The timeouts are caused by your server failing to send a response to an asynchronous request due to a programming error, leaving the request open until Spring eventually times it out. It's easy for this to happen if your server doesn't handle exceptions well. If your server is synchronous, it's okay to be a little sloppy with exception handling because unhandled exceptions will propagate up to the server framework, which will send a response back to the client. But if you fail to handle an exception in some asynchronous code, that exception will be caught elsewhere (probably in some thread pool management code), and there's no way for that code to know that there's an asynchronous request waiting on the result of the operation that threw the exception.
It's hard to figure out what might be happening without knowing more about your application. But there are some things you could investigate.
First, try looking for resource exhaustion.
Is the garbage collector running all the time?
Are all CPUs pegged at 100%?
Is the OS swapping heavily?
If the database server is on a separate machine, is that machine showing signs of resource exhaustion?
How many connections are open to the database? If there is a connection pool, is it maxed out?
How many threads are running? If there are thread pools in the server, are they maxed out?
If something's at its limit then possibly it is the bottleneck that is causing your requests to time out.
Try setting spring.mvc.async.request-timeout to -1 and see what happens. Do you now get responses for every request, only slowly, or do some requests seem to hang forever? If it's the latter, that strongly suggests that there's a bug in your server that's causing it to lose track of requests and fail to send responses. (If setting spring.mvc.async.request-timeout appears to have no effect, then the next thing you should investigate is whether the mechanism you're using for setting the configuration actually works.)
A strategy that I've found useful in these cases is to generate a unique ID for each request and write the ID along with some contextual information every time the server either makes an asynchronous call or receives a response from an asynchronous call, and at various checkpoints within asynchronous handlers. If requests go missing, you can use the log information to figure out the request IDs and what the server was last doing with that request.
A similar strategy is to save each request ID into a map in which the value is an object that tracks when the request was started and what your server last did with that request. (In this case your server is updating this map at each checkpoint rather than, or in addition to, writing to the log.) You can set up a filter to generate the request IDs and maintain the map. If your filter sees the server send a 5xx response, you can log the last action for that request from the map.
Hope this helps!
Asynchroneus tasks are arranged in a queue(pool) which is processed in parallel depending on the number of threads allocated. Not all asynchroneus tasks are executed at the same time. Some of them are queued. In a such system getting AsyncRequestTimeoutException is normal behaviour.
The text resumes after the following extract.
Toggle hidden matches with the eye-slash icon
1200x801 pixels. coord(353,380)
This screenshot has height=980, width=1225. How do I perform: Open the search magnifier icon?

If you are filling up the queues with asynchroneus tasks that are unable to execute under pressure. Increasing the timeout will only delay the problem. You should focus instead on the problem:
Reduce the execution time(through various optimizations) of asynchroneus task. This will relax the pooling of async tasks. It oviously requires coding.
Increase the number of CPUSs allocated in order to be able to run more efficiently the parallel tasks.
Increase the number of threads servicing the executor of the driver.
Mongo Async driver is using AsynchronousSocketChannel or Netty if Netty is found in the classpath. In order to increase the number of the worker threads servicing the async comunication you should use:
MongoClientSettings.builder()
.streamFactoryFactory(NettyStreamFactoryFactory(io.netty.channel.EventLoopGroup eventLoopGroup,
io.netty.buffer.ByteBufAllocator allocator))
.build();
where eventLoopGroup would be io.netty.channel.nio.NioEventLoopGroup(int nThreads))
on the NioEventLoopGroup you can set the number of threads servicing your async comunication
Read more about Netty configuration here https://mongodb.github.io/mongo-java-driver/3.2/driver-async/reference/connecting/connection-settings/
My tomcat server keeps processing some requests for more than 10 minutes. I stopped client which had triggered those requests but then also tomcat keeps processing those requests.
I have tried different settings for connectionTimeout property in server.xml file of tomcat but it is not working.
I would like to know how to configure tomcat such that tomcat kills/ stops processing requests which take longer than certain time like 10 seconds or 1 minute, etc.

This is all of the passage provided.